Xavier Fernando
Digital Signal Processing
There are many applications of wireless sensor networks in smart homes such as detecting human presence, humidity, indoor and outdoor temperatures and lighting levels. However, a typical smart home such as the Archetype House, Kortright Centre, Vaughan has several hundreds of sensors. However, battery management of these sensors can be a costly and daunting task. A dead node might ruin benefit of the entire smart home arrangement. One way to make the sensors battery free is energy harvesting.

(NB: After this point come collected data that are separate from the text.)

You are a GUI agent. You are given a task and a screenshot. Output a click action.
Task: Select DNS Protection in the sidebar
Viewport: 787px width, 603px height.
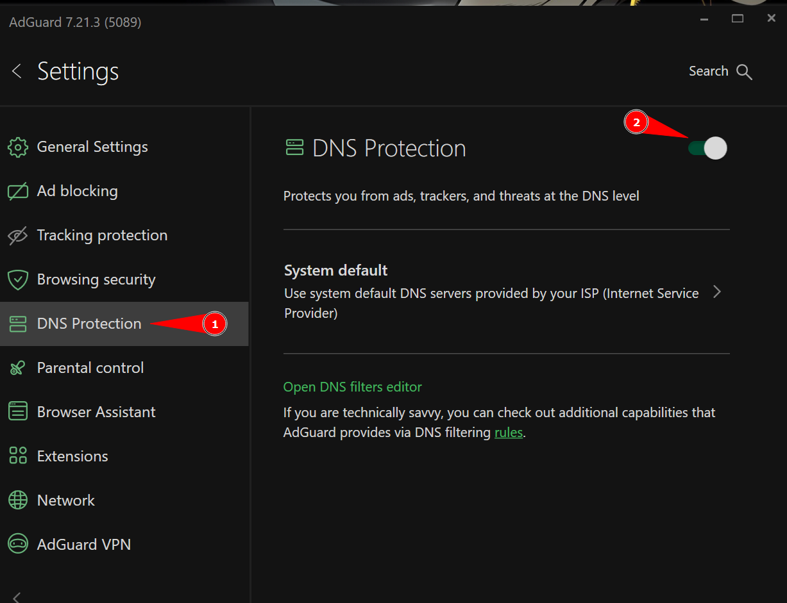tap(89, 324)
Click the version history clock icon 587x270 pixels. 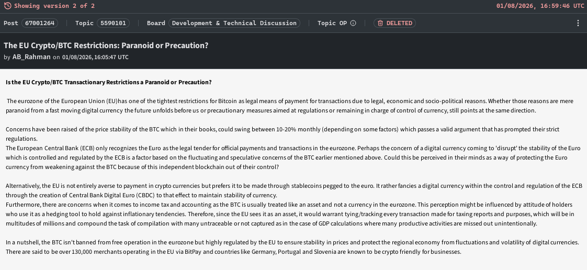tap(7, 6)
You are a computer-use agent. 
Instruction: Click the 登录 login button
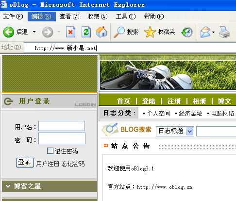tap(25, 163)
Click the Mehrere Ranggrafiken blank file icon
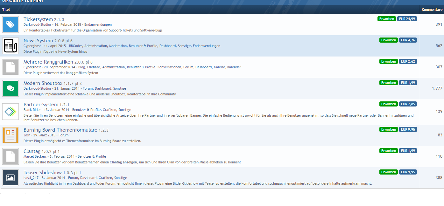The width and height of the screenshot is (444, 206). tap(11, 67)
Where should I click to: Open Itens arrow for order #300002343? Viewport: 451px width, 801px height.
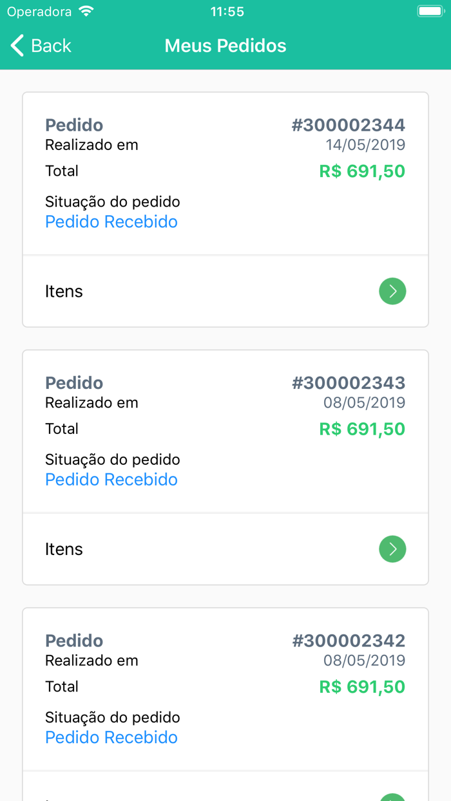pyautogui.click(x=392, y=549)
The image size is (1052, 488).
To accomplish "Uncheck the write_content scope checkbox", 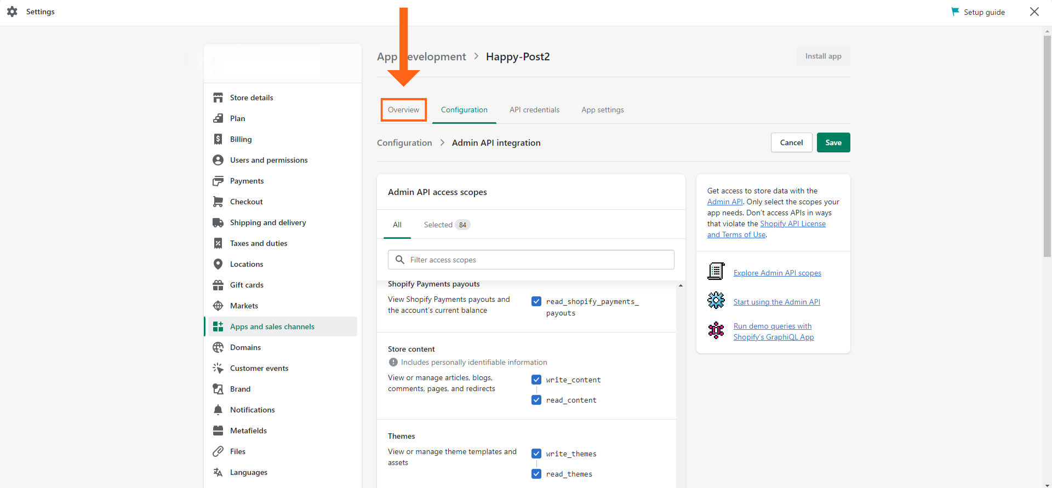I will (536, 380).
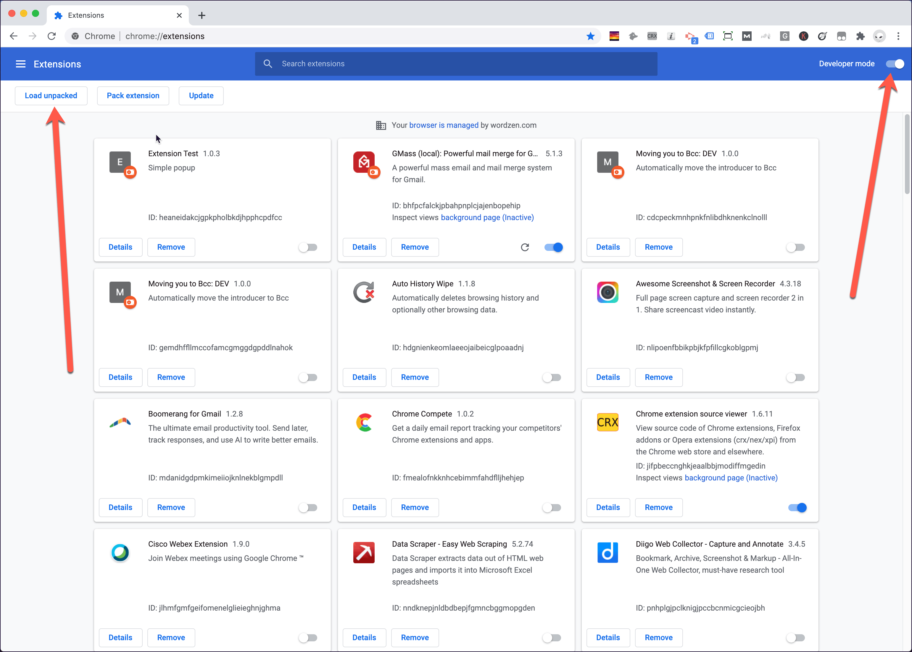This screenshot has height=652, width=912.
Task: Select the Pack extension tab option
Action: (132, 95)
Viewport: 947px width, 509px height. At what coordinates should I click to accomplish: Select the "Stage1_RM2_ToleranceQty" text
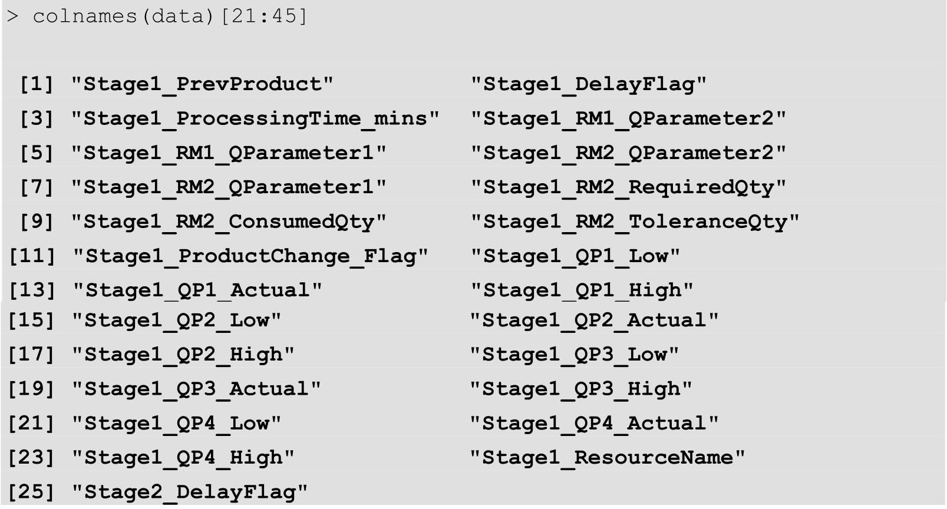635,222
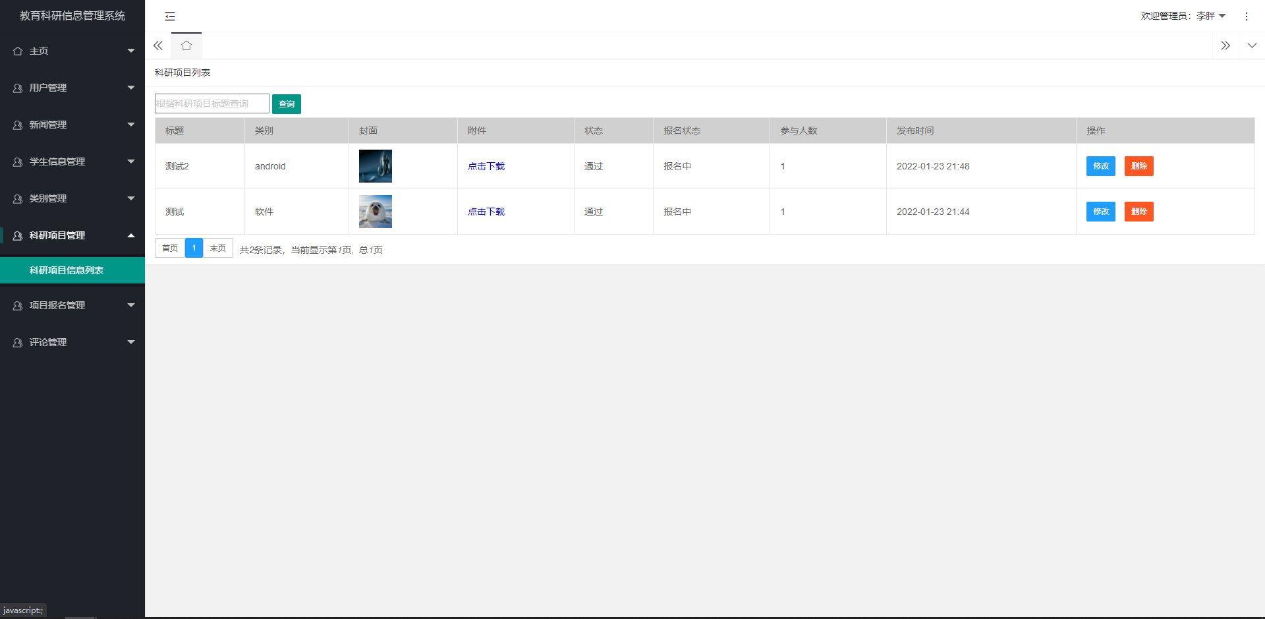The width and height of the screenshot is (1265, 619).
Task: Click 删除 button for 测试 row
Action: click(1139, 212)
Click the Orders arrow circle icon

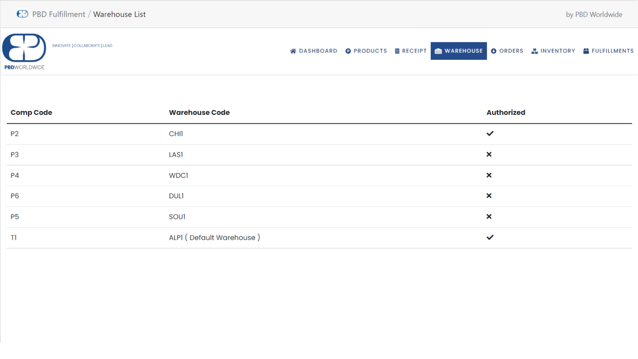tap(494, 51)
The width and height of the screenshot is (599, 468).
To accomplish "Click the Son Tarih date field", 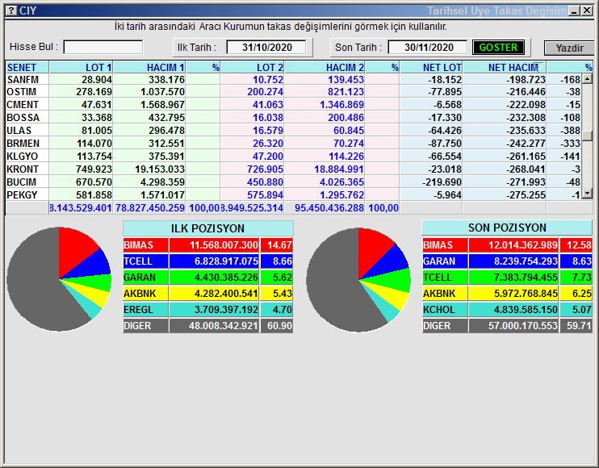I will pyautogui.click(x=427, y=47).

Can energy be harvested from the electromagnetic energy radiating from AC power lines and use it for a low power device such as a wireless sensor network with a low duty-cycle? Few people have demonstrated this. What are the pros and cons of this approach? That is what we are going to investigate here.
To develop a wireless sensor network for a smart home. The nodes can be attached to the wall and harvest energy from the electrical lights beneath them. The sensor network shall detect human presence, humidity, smoke, CO, temperatures and lighting levels of the house and alert the residents when necessary.

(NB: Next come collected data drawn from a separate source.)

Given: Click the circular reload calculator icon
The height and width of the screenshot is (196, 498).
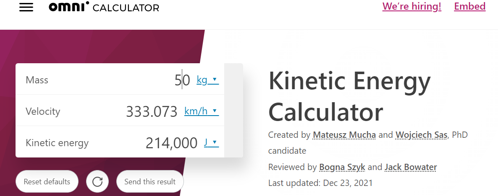Looking at the screenshot, I should coord(97,181).
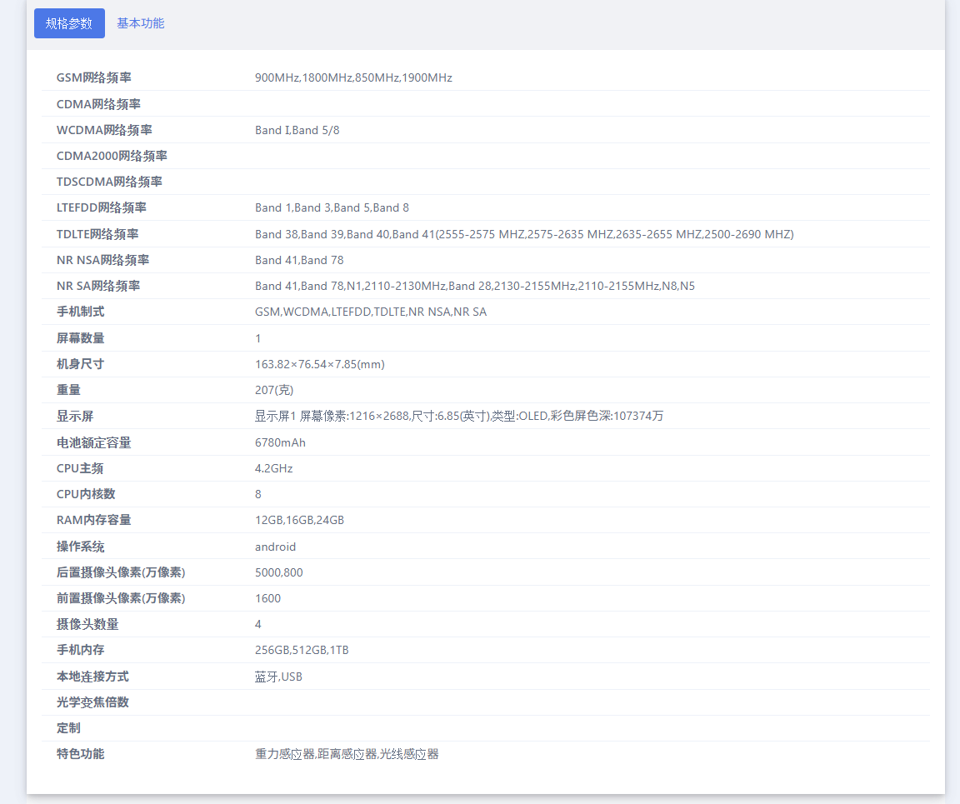Select the 显示屏 OLED screen description
The height and width of the screenshot is (804, 960).
(x=458, y=416)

1. Each sensor node shall harvest its own energy from the wall.
2. The sensors shall be connected using a wireless network.
3. Analog sensors such as the temperature, smoke, motion light intensity detectors shall be incorporated.

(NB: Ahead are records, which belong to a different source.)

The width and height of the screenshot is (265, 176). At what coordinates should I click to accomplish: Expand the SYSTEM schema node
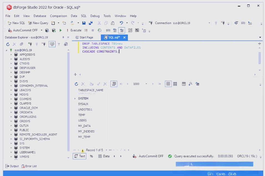(11, 148)
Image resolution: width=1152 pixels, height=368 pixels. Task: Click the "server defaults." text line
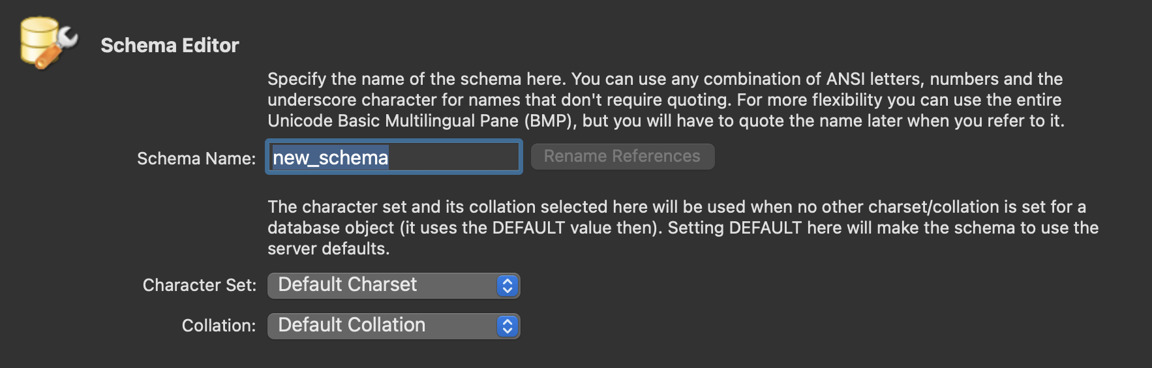pyautogui.click(x=328, y=249)
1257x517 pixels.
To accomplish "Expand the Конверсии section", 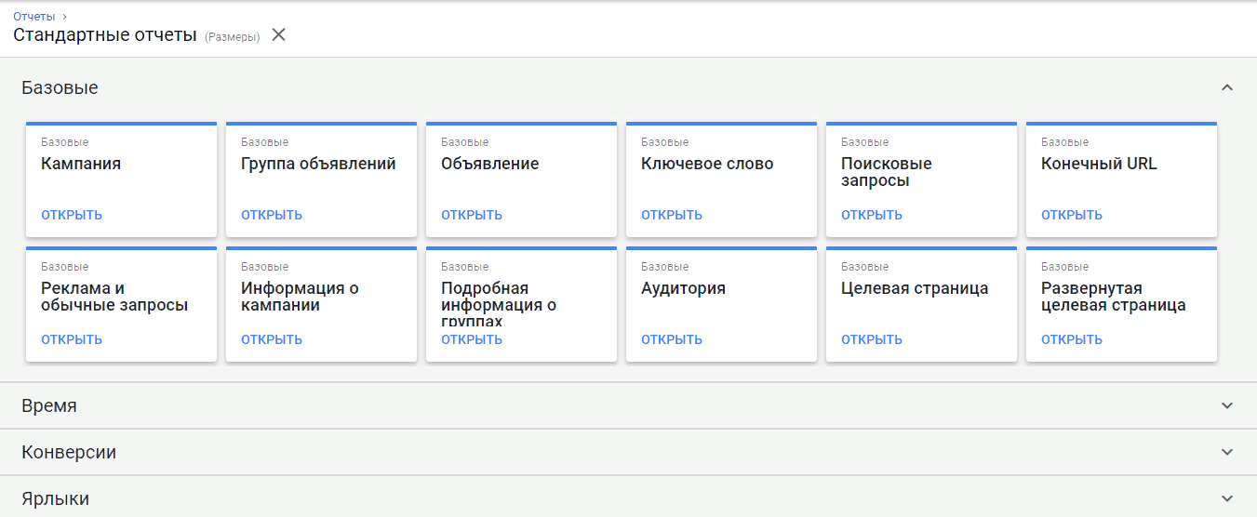I will [1226, 452].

The energy harvesting set-up will need an electrical wire transmitting 5-10 A of current and few inductors from 5 to 15 H inductance. Such a detailed experiment is shown in https://users.ece.cmu.edu/~vikramg/docs/hotemnets11.pdf
The group is responsible for the successful completion of the overall project.
Student A is responsible for the energy harvesting portion.
Student B is responsible for the wireless networking and reporting portion.
Student C is responsible interfacing various sensors.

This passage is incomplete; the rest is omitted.